The group sprung out of est, the loopy awareness seminars developed by Werner Erhard in the 1970s that were notorious for their confrontational style.
Rick Ross, a cult intervention expert, tells us Landmark "is not a Dale Carnegie seminar we're talking about. It's a very, very controversial group that has no direct relationship to business at all."
"I receive constant complaints about this group on an almost daily basis. People that I have spoken to feel the seminar was abusive emotionally, manipulative psychologically and they felt an enormous amount of pressure to conform and adhere to the group."
On a web site promoting Landmark's Seattle office, a prominently displayed message reads: "For Microsoft Employees: The course is approved external training by Microsoft and is typically covered by Microsoft if you make a request of your manager."
A Microsoft spokesperson told us: "Microsoft was unaware of the posting on the Landmark web site and we are looking into it. At this time, Microsoft has a practice of not working with this company."
But a staffer at Landmark's Seattle headquarters says, "I know that a lot of Microsoft employees have been compensated to do the Landmark Forum. It's not anything that we track or promote, but there's a been a lot of people in here from Microsoft."

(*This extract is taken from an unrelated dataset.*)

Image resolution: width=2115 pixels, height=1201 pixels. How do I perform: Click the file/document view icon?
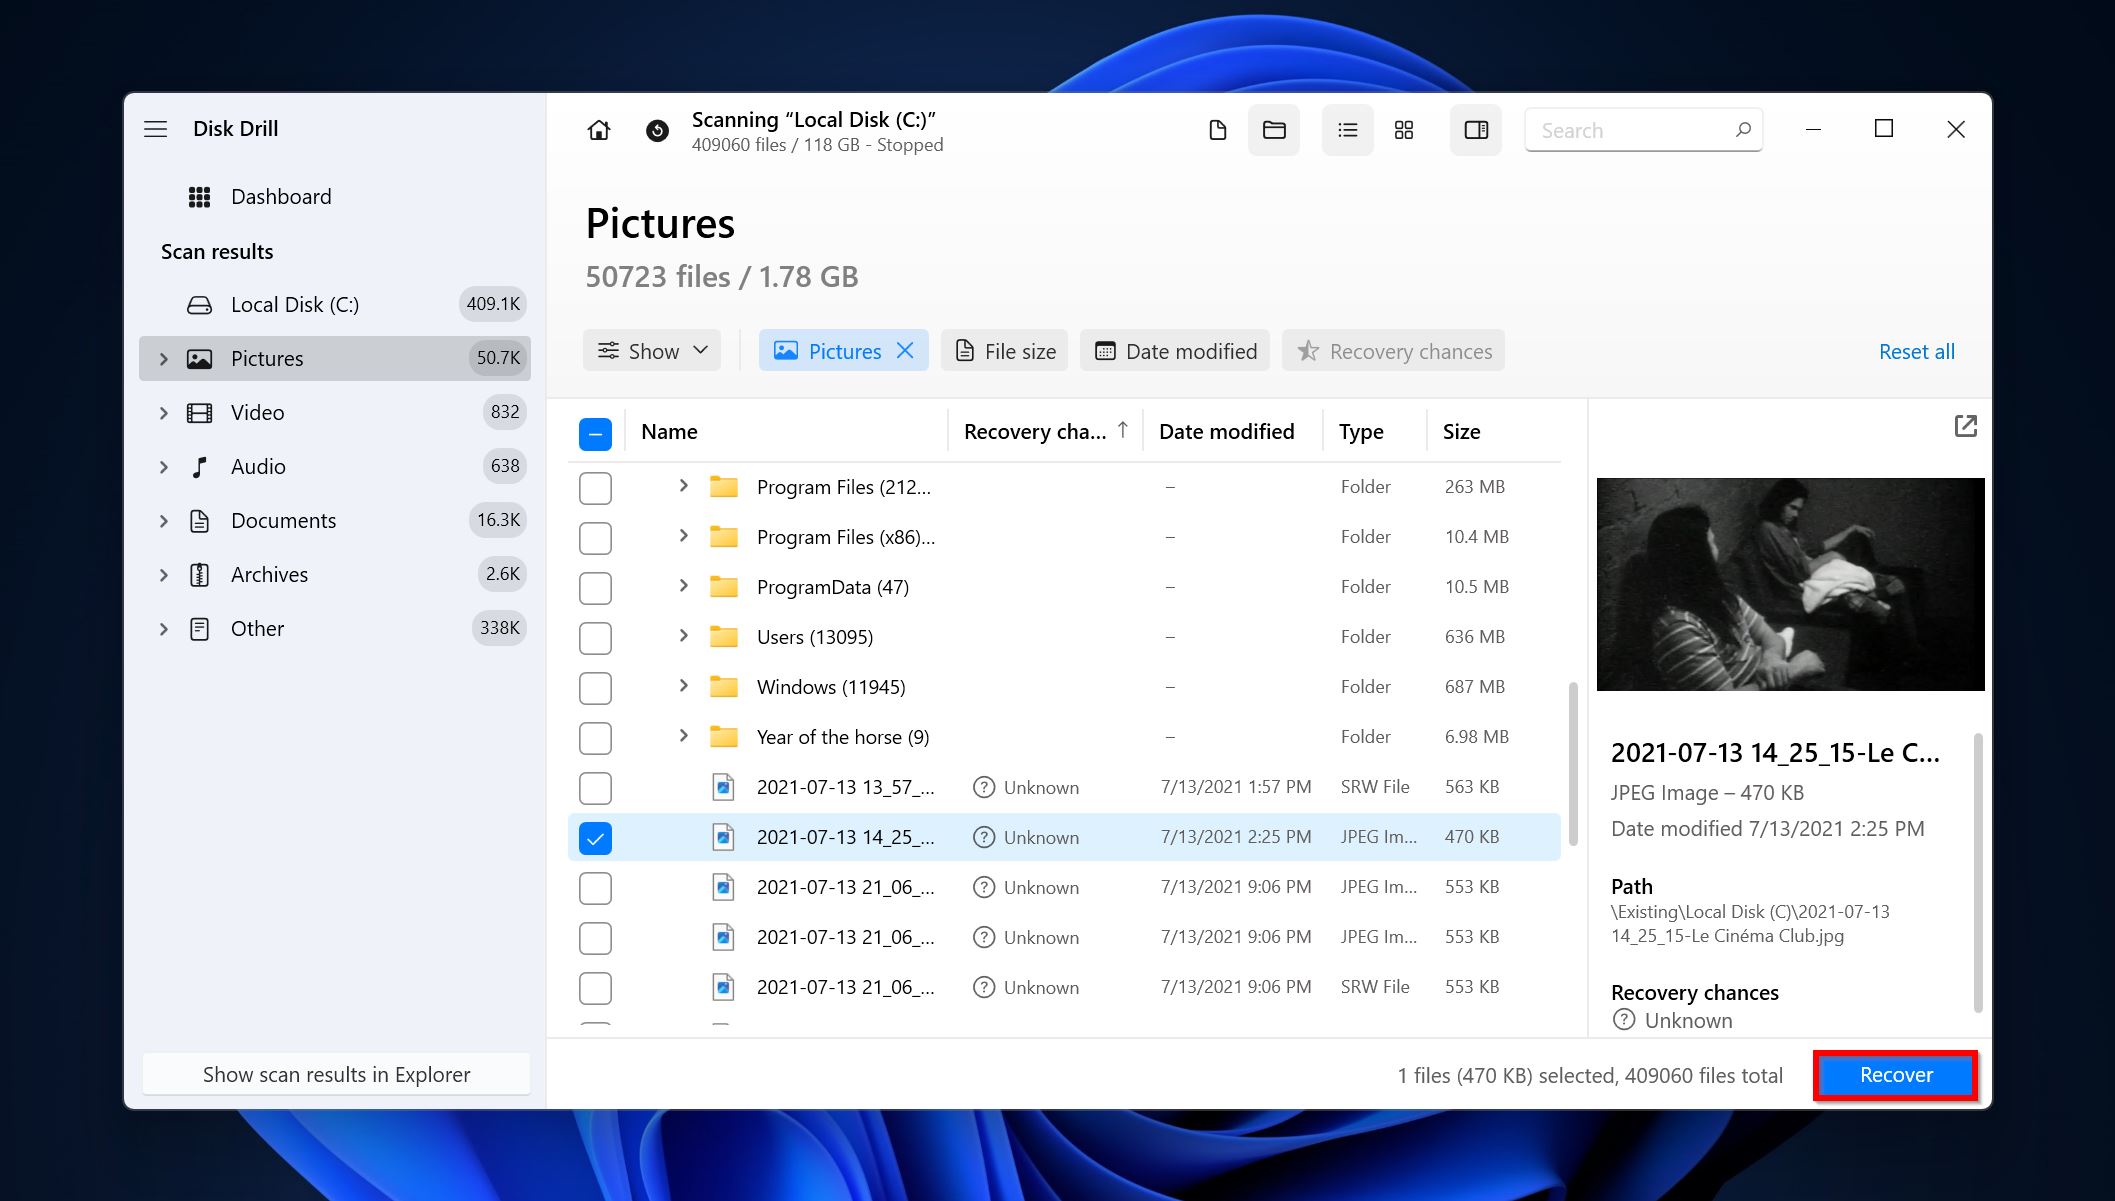click(x=1219, y=129)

Landmark's "curriculum for living," a four-part set of self-help courses which start at $425 a pop, boasts some prominent defenders. Ramond D. Fowler, CEO of the American Psychological Association, wrote a letter for Landmark stating that "nothing" in the seminar he attended "could be considered harmful."
In addition, a survey by a Connecticut-based researcher found that 70 percent of the 1,300 forum participants found it to be "one of life's most rewarding experiences."
But critics of the group, including some who declined to be quoted, agreed that Landmark's intensive self-help sessions can be traumatic.